Background: The effects of metformin on atrial fibrillation (AF) in type 2 diabetes patients remain unclear. We aimed to explore the effects of metformin on AF, including new-onset AF and AF burden, in type 2 diabetes patients with pacemakers. Methods and results: This retrospective study included a total of 227 patients. Based on the presence of paroxysmal AF, the patients were divided into a paroxysmal AF group (n = 80) and a non-AF group (n = 147). In the non-AF group, a significant association was observed between metformin use and a lower risk of new-onset AF in multivariable Cox hazards models (hazard ratio [HR]: 0.36; 95 % confidence interval [CI]: 0.14–0.91; p = 0.0311*) when adjusted for age, sex, body mass index (BMI), drinking, smoking, left atrial dimension, creatinine, complications, and drugs. In the paroxysmal AF group, univariable analysis indicated no association between the AF burden and metformin use (p = 0.817).
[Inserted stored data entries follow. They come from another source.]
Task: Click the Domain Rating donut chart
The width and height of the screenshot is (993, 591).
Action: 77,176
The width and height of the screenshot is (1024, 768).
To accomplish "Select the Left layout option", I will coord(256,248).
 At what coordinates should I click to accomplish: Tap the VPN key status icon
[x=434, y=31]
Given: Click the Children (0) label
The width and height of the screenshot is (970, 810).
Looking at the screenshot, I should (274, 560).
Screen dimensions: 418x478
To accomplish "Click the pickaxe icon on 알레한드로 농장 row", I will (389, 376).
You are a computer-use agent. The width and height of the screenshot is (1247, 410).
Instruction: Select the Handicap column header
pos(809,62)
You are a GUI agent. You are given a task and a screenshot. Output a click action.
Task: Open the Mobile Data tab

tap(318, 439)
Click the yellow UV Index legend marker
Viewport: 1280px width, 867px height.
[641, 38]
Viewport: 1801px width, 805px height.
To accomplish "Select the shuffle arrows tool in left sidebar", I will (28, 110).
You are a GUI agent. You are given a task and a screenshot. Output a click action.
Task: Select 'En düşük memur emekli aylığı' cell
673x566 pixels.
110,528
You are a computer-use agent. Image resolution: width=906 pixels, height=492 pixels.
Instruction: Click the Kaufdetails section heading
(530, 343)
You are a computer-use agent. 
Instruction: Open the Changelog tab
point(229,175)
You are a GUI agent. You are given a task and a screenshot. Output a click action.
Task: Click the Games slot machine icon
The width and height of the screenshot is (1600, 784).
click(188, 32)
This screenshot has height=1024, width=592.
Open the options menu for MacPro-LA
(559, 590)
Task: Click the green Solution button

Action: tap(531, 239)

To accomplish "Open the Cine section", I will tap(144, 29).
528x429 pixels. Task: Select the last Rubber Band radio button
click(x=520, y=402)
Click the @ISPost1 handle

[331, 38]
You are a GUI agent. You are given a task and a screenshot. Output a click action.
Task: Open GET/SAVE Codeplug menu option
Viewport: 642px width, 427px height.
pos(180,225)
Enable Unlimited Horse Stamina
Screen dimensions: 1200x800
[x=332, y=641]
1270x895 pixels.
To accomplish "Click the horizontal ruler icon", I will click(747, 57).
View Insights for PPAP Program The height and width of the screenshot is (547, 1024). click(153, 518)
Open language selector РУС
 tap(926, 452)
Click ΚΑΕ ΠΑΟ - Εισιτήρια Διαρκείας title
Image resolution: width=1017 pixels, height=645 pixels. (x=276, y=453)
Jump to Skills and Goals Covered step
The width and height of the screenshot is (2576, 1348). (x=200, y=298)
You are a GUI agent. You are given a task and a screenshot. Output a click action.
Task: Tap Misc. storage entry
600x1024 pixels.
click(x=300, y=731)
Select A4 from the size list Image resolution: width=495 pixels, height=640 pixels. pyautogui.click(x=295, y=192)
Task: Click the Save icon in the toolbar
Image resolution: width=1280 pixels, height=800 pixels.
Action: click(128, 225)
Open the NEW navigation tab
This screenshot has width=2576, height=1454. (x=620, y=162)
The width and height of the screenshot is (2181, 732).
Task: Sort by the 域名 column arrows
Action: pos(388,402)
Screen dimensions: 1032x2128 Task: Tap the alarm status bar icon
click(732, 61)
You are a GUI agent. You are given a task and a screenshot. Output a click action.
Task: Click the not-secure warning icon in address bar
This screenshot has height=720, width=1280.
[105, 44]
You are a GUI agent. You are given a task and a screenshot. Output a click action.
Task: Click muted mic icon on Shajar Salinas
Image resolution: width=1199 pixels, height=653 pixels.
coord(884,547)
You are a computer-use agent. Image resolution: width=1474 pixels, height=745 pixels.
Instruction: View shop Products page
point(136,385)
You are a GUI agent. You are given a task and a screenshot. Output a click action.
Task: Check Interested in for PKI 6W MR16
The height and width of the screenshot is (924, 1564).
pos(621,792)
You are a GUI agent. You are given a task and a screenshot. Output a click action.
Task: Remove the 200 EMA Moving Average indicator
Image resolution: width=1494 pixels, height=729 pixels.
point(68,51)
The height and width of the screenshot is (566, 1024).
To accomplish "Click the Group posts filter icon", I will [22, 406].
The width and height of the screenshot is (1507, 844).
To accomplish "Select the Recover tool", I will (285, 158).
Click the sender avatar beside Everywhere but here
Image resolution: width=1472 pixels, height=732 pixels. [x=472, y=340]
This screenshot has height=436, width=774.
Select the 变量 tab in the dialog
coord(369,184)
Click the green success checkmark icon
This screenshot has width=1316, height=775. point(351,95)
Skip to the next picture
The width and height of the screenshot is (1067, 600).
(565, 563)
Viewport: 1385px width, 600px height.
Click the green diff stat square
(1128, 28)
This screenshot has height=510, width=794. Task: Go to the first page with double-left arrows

Furthermore, when adjusted for metformin use, age, sex, BMI, drinking, smoking, cardiovascular disease, myocardial infarction, heart failure, stroke, and ejection fraction in multivariable Cox hazards models, we found a lower proportion of major adverse cardiovascular events (MACEs) both in the total (HR: 0.28; 95 % CI: 0.1–0.82; p = 0.0202*) and the non-AF group (HR: 0.19; 95 % CI: 0.05–0.79; p = 0.0223*) compared to that in the AF group (HR: 0.31; 95 % CI: 0.02–4.41; p = 0.3879). Conclusion: In type 2 diabetes patients with pacemakers, metformin reduced the probability of new-onset AF instead of addressing the AF burden. Furthermore, metformin therapy decreased the incidence of MACEs in type 2 diabetes patients without AF.